Abstract 18335: Reversing Right Ventricular(RV) and Left Ventricular(LV) Pace Sense(PS) Leads in the Implantable Cardioverter Defibrillator(ICD) Header in Patients With the Medtronic 6949 ICD Lead and Bipolar LV Lead: A Method to Avert Consequences of the Common Failure Modes
Background: Failure of the ring electrode of an implanted Medtronic Sprint Fidelis (6949 family) ICD lead commonly results in unnecessary shocks and can also lead to failure to pace. Placing a different PS lead will obviate this failure mode. We propose using a bipolar LV lead as the PS lead by connecting it to RV port, and connecting the PS part of the Fidelis lead to the LV port.
Methods: Between 10/07 and 6/10 we identified 12 patients with Medtronic 6949 ICD leads and a Bipolar LV lead who underwent device procedures. All but one of the LV leads were Medtronic 4194. Criteria for swapping leads include: 1)adequate sensing by the LV lead; 2)no phrenic stimulation when pacing the LV lead; 3)no large T wave on the LV lead; 4) no failure of tip electrode or RV shocking coil of the ICD lead.

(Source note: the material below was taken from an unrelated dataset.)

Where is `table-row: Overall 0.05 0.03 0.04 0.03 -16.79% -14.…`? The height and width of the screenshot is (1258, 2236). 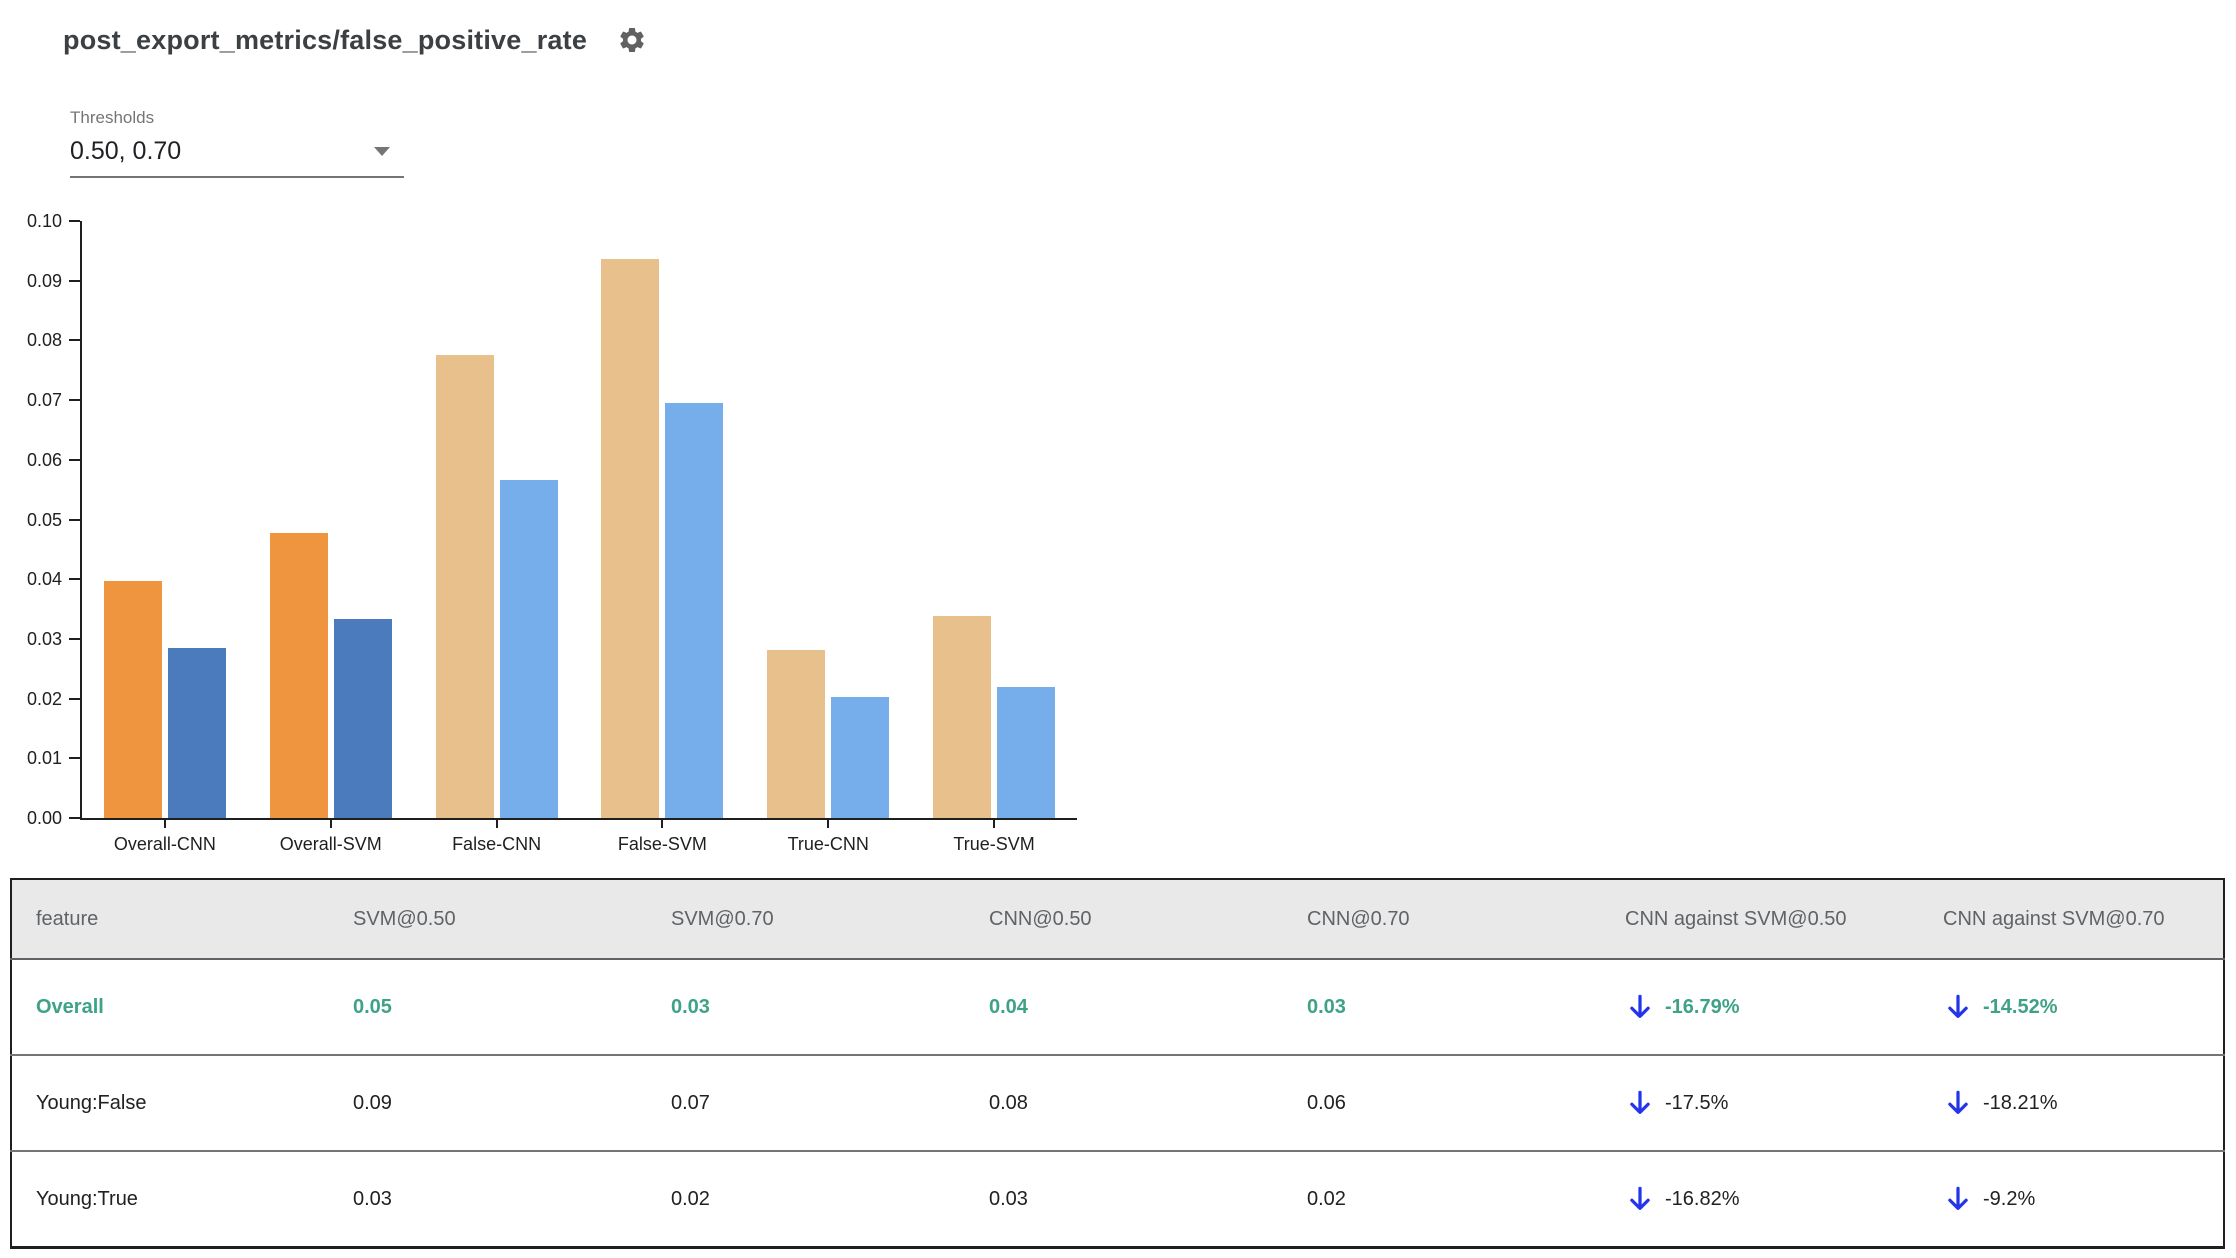 table-row: Overall 0.05 0.03 0.04 0.03 -16.79% -14.… is located at coordinates (1118, 1008).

The ring pacing electrode is not used, and the SVC coil is rarely needed for defibrillation. The ability to program around phrenic stimulation by reprogramming the LV pacing vector is lost. The LV port is programmed to pace Tip to RV coil. This effectively paces the ICD lead from tip to its coil. The RV port sensing configuration is left bipolar. Any LV-RV timing offset needs to be reversed. We turn off Ventricular Sense Response and LV lead capture management.
Results: The first patient was not swapped but led to the criteria for future procedures. One patient had an LV R wave of 2.6 mv (threshold 3.5V) and was not swapped. Ten patients underwent the swap. Three had failure of the ring electrode of the Fidelis lead at the time of the procedure. Of the 10 patients, the LV R wave was 18.6 +- 8.2(mean +-SD), pacing threshold 1.26 +- .71, and RV R wave 19.8+-7.0, threshold 0.65+-.15. The patient who had a bipolar lead from another manufacturer developed noise on the LV lead and required reoperation. Another had T wave sensing when BiV paced and received a shock from double counting. This system is functioning after reprogramming. Thus 9 of the 10 have functioned satisfactorily.
Conclusion: Placing a bipolar LV lead into the RV PS port, and the Fidelis pace/sense connector into the LV port with appropriate reprogramming may be an alternative to either lead extraction or placing a new PS lead or ICD lead in many CRT patients at the time of ICD generator change.
- © 2013 by American Heart Association, Inc.